The final stream would be for lower-skilled workers where there are major labour shortages.
"One of the reasons there is so much exploitation is because we have allowed low-wage migration programs to operate in the shadows, for example, through exploitation of our international student visa system," Ms O'Neil said.
"That has allowed areas of the economy that rely on these workers to become either highly vulnerable to exploitation, or subject to chronic, ongoing labour shortages that put huge pressure on existing workers.
"Instead of pretending that some students are here to study when they are actually here to work, we need to look to create proper, capped, safe, tripartite pathways for workers in key sectors, such as care."

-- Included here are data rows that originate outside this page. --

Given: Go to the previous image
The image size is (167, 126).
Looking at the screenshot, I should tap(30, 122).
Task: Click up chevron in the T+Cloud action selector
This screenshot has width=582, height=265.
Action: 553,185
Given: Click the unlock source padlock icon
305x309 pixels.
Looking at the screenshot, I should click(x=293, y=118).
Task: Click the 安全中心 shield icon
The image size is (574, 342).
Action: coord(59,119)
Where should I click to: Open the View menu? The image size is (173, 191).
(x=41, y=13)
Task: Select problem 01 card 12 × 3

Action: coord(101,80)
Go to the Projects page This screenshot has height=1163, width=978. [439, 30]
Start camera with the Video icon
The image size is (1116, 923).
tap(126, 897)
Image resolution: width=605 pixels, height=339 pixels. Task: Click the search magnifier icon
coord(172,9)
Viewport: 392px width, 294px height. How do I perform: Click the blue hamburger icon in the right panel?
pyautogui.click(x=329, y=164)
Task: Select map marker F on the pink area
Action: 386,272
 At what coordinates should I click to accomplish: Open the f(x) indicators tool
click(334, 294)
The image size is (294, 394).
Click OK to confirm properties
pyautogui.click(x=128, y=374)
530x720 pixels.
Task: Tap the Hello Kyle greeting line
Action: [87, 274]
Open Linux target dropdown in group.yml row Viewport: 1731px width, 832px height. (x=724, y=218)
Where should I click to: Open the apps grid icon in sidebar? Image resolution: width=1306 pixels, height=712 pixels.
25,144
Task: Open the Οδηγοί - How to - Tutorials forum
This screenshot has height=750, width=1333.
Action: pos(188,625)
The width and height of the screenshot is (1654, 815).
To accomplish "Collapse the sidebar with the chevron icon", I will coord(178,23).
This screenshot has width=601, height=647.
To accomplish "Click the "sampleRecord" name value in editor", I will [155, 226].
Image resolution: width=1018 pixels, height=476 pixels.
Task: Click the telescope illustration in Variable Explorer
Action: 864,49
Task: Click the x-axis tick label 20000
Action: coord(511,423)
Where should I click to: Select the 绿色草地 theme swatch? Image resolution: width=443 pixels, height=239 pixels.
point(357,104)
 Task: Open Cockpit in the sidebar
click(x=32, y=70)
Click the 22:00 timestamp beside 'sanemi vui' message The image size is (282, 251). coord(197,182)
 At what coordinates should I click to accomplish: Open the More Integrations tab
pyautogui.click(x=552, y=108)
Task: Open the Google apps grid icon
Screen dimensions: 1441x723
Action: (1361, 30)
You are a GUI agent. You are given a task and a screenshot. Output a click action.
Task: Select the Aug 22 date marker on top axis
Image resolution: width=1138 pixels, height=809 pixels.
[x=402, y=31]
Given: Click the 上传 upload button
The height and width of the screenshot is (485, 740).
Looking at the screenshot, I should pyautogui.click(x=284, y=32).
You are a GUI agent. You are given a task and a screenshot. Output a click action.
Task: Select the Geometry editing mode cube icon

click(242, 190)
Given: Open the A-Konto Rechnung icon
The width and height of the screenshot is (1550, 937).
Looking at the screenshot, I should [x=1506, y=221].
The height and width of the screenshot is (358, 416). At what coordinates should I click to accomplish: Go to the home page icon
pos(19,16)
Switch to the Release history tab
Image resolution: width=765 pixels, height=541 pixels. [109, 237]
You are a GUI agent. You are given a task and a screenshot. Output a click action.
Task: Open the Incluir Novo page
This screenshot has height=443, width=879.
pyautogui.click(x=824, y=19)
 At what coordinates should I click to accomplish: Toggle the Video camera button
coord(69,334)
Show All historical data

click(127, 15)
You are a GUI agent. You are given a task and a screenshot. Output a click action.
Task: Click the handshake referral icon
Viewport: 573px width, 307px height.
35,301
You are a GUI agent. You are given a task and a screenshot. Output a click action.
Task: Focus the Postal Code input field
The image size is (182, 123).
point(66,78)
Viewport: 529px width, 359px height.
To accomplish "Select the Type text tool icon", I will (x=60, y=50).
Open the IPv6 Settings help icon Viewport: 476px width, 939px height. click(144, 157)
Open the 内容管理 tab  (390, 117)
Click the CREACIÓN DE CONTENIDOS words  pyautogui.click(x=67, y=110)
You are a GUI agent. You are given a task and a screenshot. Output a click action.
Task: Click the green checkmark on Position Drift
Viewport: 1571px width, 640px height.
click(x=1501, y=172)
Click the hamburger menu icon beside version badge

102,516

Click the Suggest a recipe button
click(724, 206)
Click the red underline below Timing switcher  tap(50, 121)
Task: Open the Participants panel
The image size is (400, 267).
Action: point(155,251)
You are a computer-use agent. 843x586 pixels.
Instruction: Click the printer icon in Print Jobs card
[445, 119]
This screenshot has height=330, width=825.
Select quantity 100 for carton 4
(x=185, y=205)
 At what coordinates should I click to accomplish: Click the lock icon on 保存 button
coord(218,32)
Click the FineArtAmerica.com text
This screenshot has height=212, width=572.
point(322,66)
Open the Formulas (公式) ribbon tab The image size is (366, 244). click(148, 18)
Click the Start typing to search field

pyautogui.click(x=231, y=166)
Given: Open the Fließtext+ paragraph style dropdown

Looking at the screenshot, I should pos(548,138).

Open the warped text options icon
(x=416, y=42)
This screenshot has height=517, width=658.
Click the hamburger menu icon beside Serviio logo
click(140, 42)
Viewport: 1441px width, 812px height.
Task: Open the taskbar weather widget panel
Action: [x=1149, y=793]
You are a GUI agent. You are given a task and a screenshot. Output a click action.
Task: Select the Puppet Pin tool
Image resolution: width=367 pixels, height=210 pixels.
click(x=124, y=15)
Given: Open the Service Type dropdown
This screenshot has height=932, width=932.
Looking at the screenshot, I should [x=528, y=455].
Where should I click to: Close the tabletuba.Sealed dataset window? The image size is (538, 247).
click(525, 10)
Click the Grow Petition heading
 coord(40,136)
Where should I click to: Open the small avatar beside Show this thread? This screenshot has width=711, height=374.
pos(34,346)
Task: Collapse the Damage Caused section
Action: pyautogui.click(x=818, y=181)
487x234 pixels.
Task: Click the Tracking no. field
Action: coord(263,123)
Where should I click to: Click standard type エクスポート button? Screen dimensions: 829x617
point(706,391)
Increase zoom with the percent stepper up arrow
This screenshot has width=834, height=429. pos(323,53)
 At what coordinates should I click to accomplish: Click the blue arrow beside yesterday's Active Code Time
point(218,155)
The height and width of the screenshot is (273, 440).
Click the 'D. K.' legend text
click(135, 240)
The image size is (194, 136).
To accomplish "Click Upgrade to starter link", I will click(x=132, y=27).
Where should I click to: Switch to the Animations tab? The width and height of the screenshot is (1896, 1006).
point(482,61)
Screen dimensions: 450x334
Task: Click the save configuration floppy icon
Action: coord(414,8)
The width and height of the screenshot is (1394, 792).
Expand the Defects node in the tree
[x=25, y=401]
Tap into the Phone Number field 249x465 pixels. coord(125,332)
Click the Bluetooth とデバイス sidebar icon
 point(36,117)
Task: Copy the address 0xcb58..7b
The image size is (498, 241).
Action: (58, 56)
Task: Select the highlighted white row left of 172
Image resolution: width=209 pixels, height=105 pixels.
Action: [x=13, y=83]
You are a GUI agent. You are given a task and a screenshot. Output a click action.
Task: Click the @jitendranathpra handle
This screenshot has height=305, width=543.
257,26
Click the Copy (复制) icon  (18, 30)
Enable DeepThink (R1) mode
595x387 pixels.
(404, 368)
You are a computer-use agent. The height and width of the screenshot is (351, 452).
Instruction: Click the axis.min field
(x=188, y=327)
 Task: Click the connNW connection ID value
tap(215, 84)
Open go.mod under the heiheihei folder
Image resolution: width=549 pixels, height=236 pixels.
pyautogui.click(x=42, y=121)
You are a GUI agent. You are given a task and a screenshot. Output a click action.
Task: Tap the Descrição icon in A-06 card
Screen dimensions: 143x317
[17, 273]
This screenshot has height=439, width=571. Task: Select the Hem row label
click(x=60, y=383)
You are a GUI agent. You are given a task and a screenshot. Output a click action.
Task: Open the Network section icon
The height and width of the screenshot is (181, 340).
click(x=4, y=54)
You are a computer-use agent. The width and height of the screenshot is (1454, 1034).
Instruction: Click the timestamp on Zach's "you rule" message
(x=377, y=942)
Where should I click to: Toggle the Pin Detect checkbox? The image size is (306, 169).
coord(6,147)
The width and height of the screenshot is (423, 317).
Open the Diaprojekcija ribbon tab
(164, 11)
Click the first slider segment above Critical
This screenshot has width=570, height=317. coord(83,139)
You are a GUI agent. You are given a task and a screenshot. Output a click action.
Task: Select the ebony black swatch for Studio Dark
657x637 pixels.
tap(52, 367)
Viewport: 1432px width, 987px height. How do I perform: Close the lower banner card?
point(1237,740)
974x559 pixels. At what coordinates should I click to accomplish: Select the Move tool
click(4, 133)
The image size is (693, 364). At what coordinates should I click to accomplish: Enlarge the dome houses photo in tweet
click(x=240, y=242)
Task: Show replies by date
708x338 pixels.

Other draft reforms include creating a new area in the Department of Home Affairs, which would work alongside Jobs and Skills Australia to identify the skills needed in the economy.
The changes also propose reducing the number of visa categories as well as establishing a monitoring system to enforce wages and conditions to detect and prevent exploitation and tougher regulations for migration agents.
Ms O'Neil outlined a "slow and crazily complex" system weighed-down in a "bureaucratic nightmare", with hundreds of visa categories and subcategories so complicated a diagram "would look like a tangled bowl of spaghetti".
"Remember that other developed countries are competing for the same migrants that we really need. For aged care nurses, engineers and tech experts, complexity and delay can put them off Australia altogether," she said.
"Australia's migration system has become dominated by a very large, poorly designed, temporary program, which is not delivering the skills we need to tackle urgent national challenges.
"And, that program created the essential ingredients for exploitation of migrant workers."